Hi @PreciousChicken,
Thanks for sharing your blog post. I think writing a blog post is a great way to learn, I seeing tutorials from the community.
Sorry for the delay in responding, I was on vacation last week
I had a look through the post and had the following feedback:
I noticed that you installed truffle globally, my personal preference is Installing packages locally rather than globally (npx)
I would keep any non-core functionality separate from the token (such as purchasing). The token should ideally just be the functionality to use the token. If you have purchasing functionality you can put this in a separate contract.
You could also transfer an amount of tokens to the purchasing functionality contract rather than having to set an allowance for the token contract to be able to use some of the deployer of the token contracts tokens.
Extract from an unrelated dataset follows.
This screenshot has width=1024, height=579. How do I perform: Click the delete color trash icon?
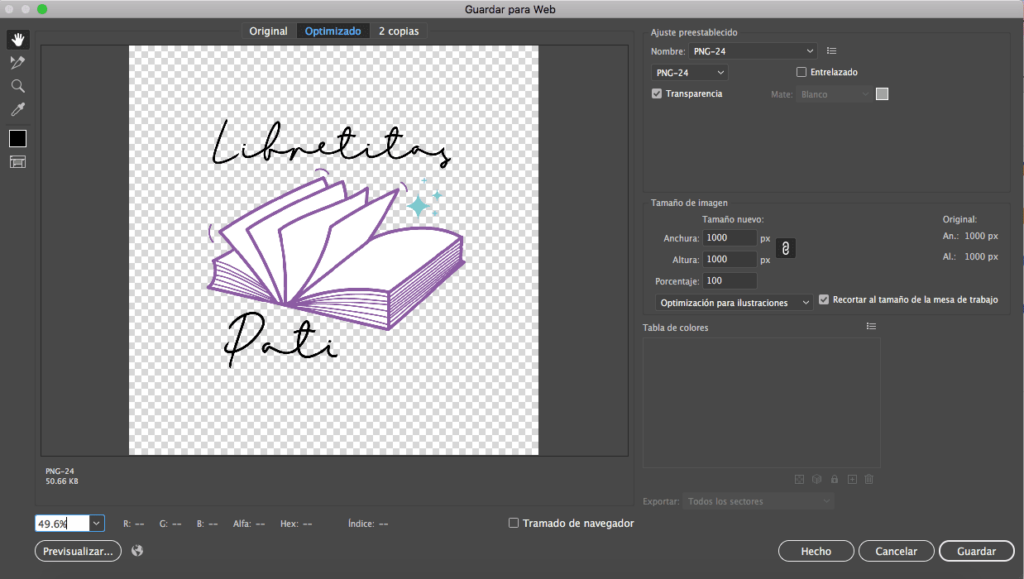pos(869,479)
The pragma could be ^0.6.2 as 0.6.2 is the minimum compiler version that we can use due to dependencies in OpenZeppelin Contracts.
There is a typo in the SPDX license: The Unlicense (MIT is a great license to use).
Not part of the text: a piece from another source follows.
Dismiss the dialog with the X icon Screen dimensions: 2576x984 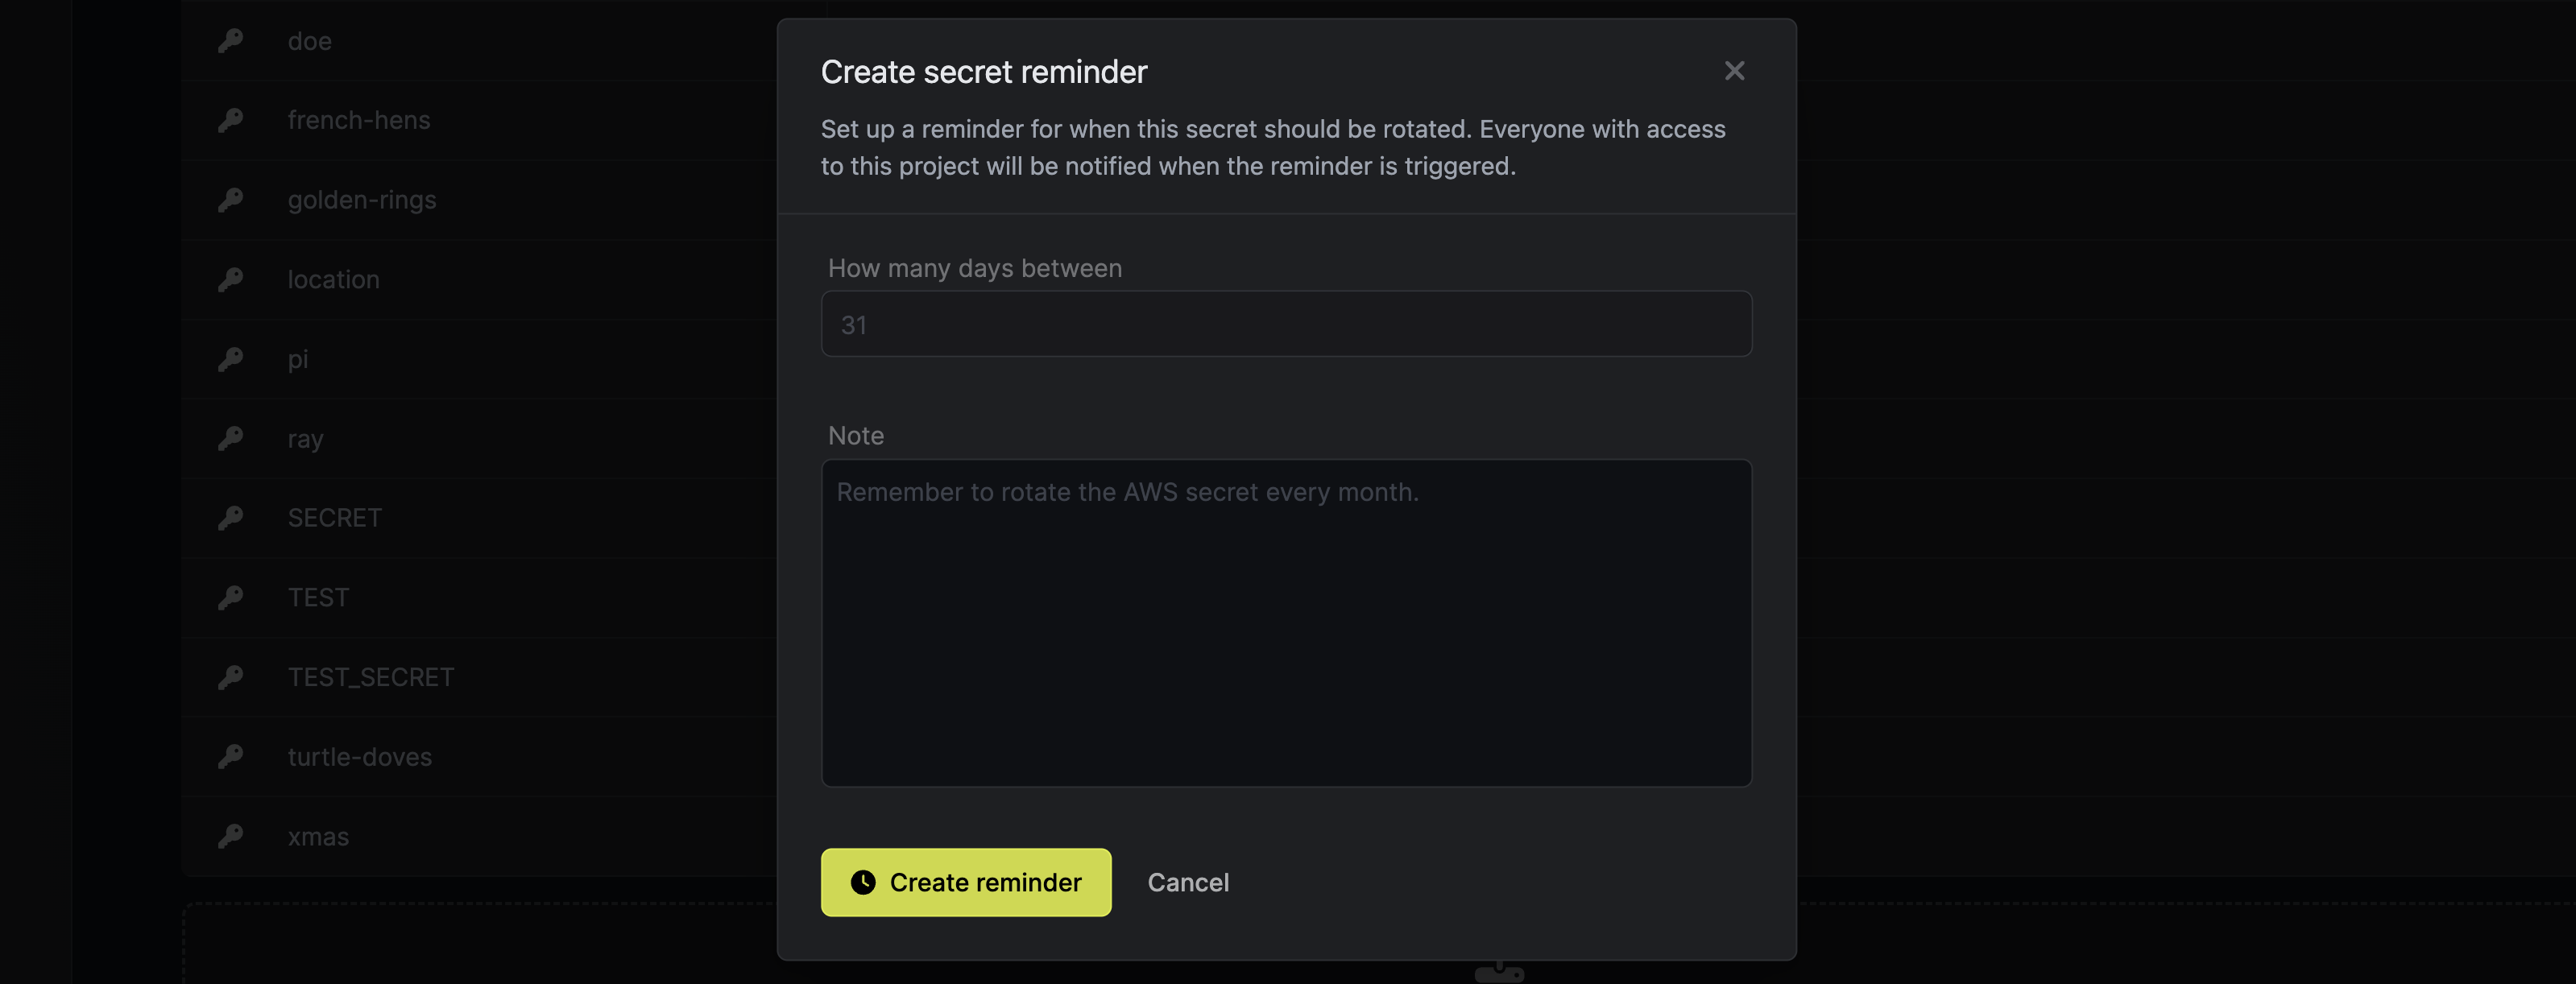click(x=1734, y=70)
I know that you are aware that you didn't handle decimals. The token has 18 decimals. You could change this to have 0 decimals.
By default,
ERC20
uses a value of18
fordecimals
. To use a different value, you will need to call _setupDecimals in your constructor.
The total supply is 1000/(10^18) so in MetaMask when added as a custom token will show as 0.000 PCT
For information on decimals see: https://docs.openzeppelin.com/contracts/3.x/erc20#a-note-on-decimals
Rather than changing the build artifacts to client/src/contracts
you could create a soft link. (ln -s ../../build/contracts/ contracts
)
Well done on creating a guide that can be followed and a nice demo app.